Injustice anywhere is a threat to justice everywhere. We are caught in an inescapable network of mutuality, tied in a single garment of destiny. . . .

Law and order exist for the purpose of establishing justice and . . . when they fail in this purpose they become the dangerously constructed dams that block the flow of social progress. . . .

Human progress never rolls in on wheels of inevitability; it comes through the tireless efforts of men willing to be co-workers with God. . . .

The question is not whether we will be extremists, but what kind of extremists we will be. Will we be extremists for hate or for love? Will we be extremists for the preservation of injustice or for the extension of justice? . . .
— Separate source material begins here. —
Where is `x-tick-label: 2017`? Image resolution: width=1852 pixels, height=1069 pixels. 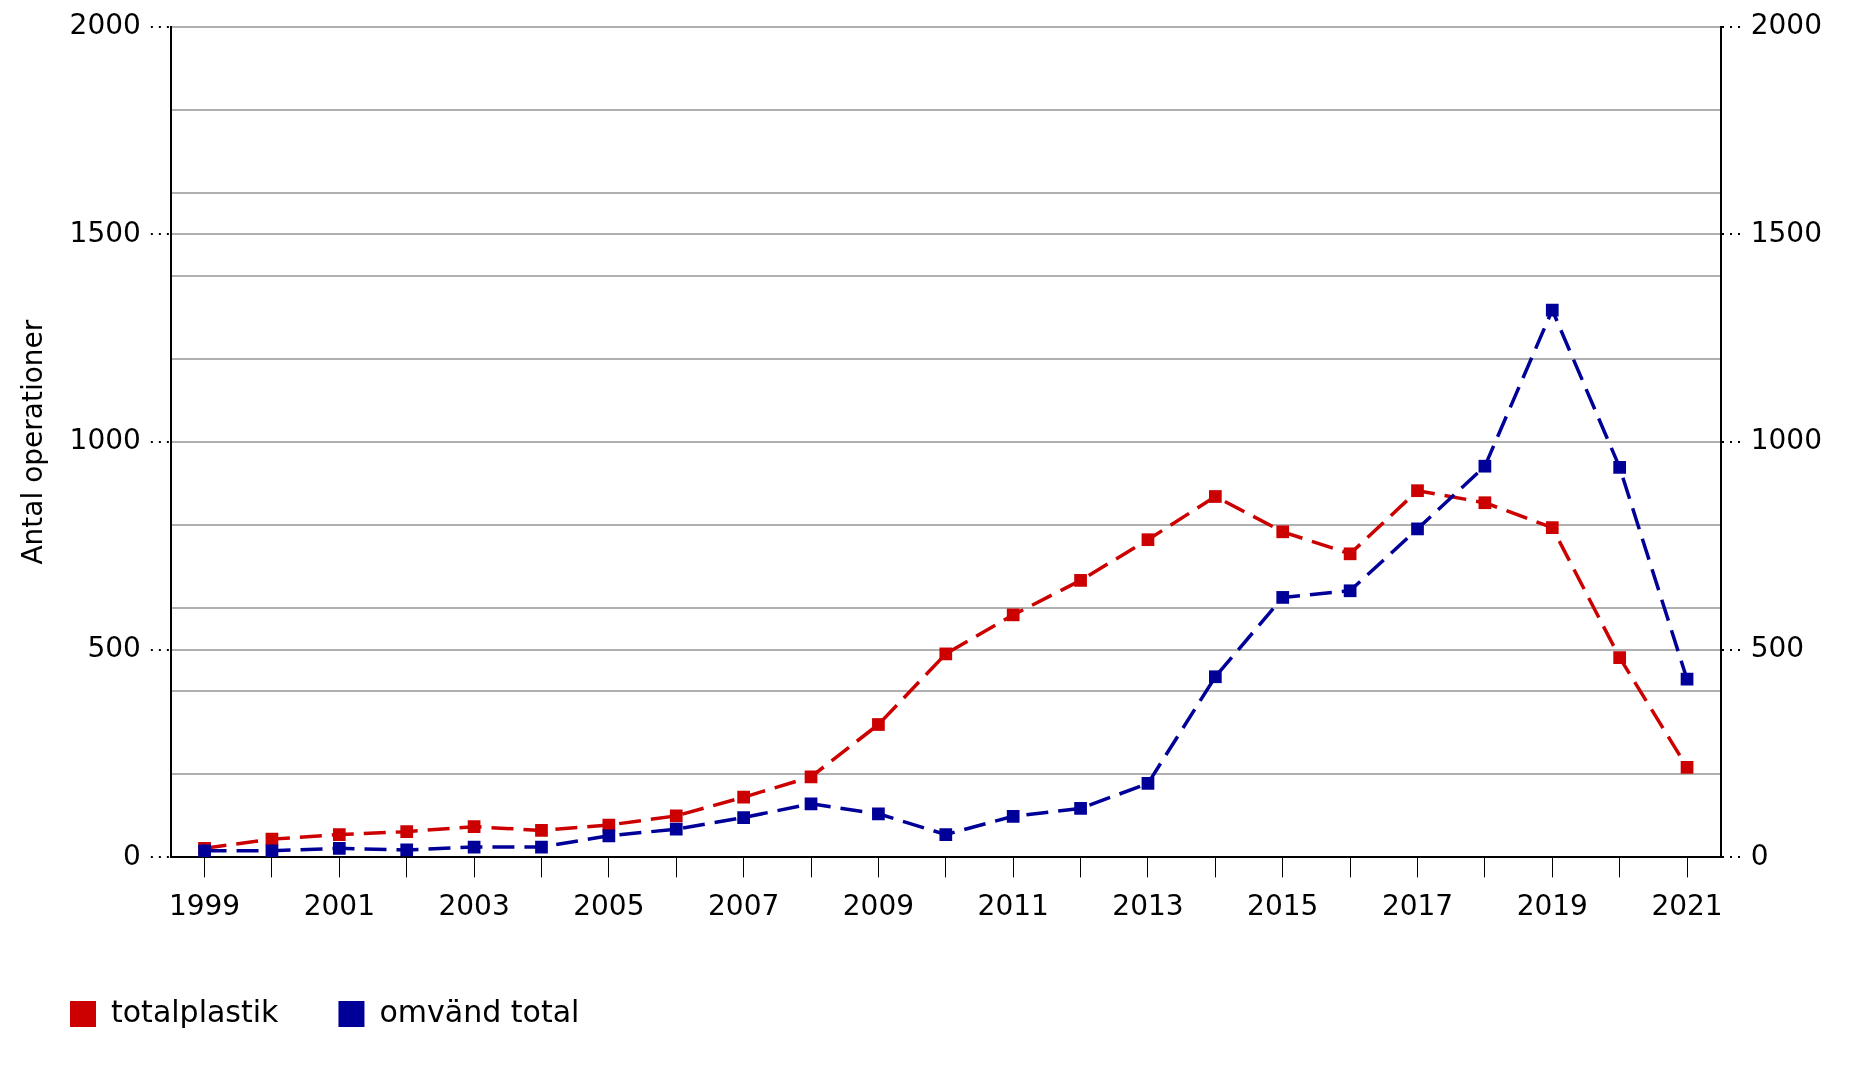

In deep disappointment I have wept over the laxity of the church. But be assured that my tears have been tears of love. There can be no deep disappointment where there is not deep love. Yes, I love the church. How could I do otherwise? I am in the rather unique position of being the son, the grandson and the great-grandson of preachers. Yes, I see the church as being the body of Christ. But, oh! How we have blemished and scarred that body through social neglect and through fear of being nonconformists. . . . So often the contemporary church is a weak, ineffectual voice with an uncertain sound. So often it is an archdefender of the status quo. Far from being disturbed by the presence of the church, the power structure of the average community is consoled by the church's silent--and often even vocal--sanction of things as they are. . . . Every day I meet young people whose disappointment with the church has turned to outright disgust. . . .

I hope the church as a whole will meet the challenge of this decisive hour. But even if the church does not come to the aid of justice, I have no despair about the future. . . . Let us all hope that . . . in some not too distant tomorrow the radiant stars of love and brotherhood will shine over our great nation with all their scintillating beauty.